### Document passage

It's one of those things that I recommend highly to anyone in the mood for such a thing. I know, I'm equivocating. Is that a lie?
The thing about this sort of reasoning is that it ends up being a kind of moral phenomenology. Newman walks around the thing looking at it from every angle and considering every option. And that makes us impatient. We think, why walk around the problem when you could go straight to the heart of it and just deal with it?
We can see the contrast with a couple of examples. First, here is Newman:
Another mode of verbal misleading is equivocation or a play upon words; and it is defended on the theory that to lie is to use words in a sense which they will not bear. But an equivocator uses them in a received sense, though there is another received sense, and therefore, according to this definition, he does not lie.Notice that Newman doesn't tell us what he thinks or even tells us what is right. He says something more like, one kind of argument is this. And he gives us about twelve such arguments before getting down to business. And the impatient person might want to try and corner him and say, 'Stop with all this beating around the bush and get to the point: is lying right or wrong?'
Newman gives a good example of the other approach just a paragraph or two down:
St. Augustine took another view, though with great misgiving; and, whether he is rightly interpreted or not, is the doctor of the great and common view that all untruths are lies, and that there can be no just cause of untruth.And, if we have read the whole Newman article, we might get to this and think, "What a relief to finally get an answer that is nice and clear and goes right to the heart of the matter.'
And the problem is not that Augustine's advice is impossible. If it were, the argument would be simple. But we can follow his strictures. If someone pulls a gun out and asks the person in front of us if they are a Christian and shoots them when they say yes and then asks us the same question, we could actually tell the truth and die. Nothing is stopping us.
As with his teachings on sex, the Augustinian approach is hard not impossible. And, again, some people will insist that is all we need to know. And who are we to argue?
I won't go on about it now/again but I think the way forward is virtue ethics.

######

**Task list:**
1. Please restate the passage on lying, starting at the words "The thing about" and stopping after "deal with it?", and change "moral phenomenology" to "ethical phenomenology".
2. In the passage on lying, who is called the doctor of the view that all untruths are lies?

### Given information

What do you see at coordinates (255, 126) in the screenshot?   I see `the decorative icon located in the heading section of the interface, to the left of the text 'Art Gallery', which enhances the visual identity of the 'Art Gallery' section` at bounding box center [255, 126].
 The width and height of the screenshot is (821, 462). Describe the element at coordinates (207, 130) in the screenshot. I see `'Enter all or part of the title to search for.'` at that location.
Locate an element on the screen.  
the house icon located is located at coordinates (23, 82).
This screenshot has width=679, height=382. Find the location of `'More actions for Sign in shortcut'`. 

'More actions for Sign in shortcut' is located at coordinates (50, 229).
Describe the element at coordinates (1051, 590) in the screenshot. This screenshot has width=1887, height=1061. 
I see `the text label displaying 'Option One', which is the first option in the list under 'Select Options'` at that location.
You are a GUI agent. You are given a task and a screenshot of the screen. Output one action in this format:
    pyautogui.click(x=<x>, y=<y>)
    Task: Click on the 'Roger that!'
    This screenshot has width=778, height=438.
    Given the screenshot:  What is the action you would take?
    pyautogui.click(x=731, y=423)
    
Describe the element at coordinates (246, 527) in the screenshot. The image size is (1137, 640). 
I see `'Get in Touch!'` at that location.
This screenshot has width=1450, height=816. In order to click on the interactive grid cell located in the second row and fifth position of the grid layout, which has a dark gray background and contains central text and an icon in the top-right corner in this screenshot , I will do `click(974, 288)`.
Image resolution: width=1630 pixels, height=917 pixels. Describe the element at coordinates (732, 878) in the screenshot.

######

**Answers in order:**
1.
The thing about this sort of reasoning is that it ends up being a kind of ethical phenomenology. Newman walks around the thing looking at it from every angle and considering every option. And that makes us impatient. We think, why walk around the problem when you could go straight to the heart of it and just deal with it?

2. St. Augustine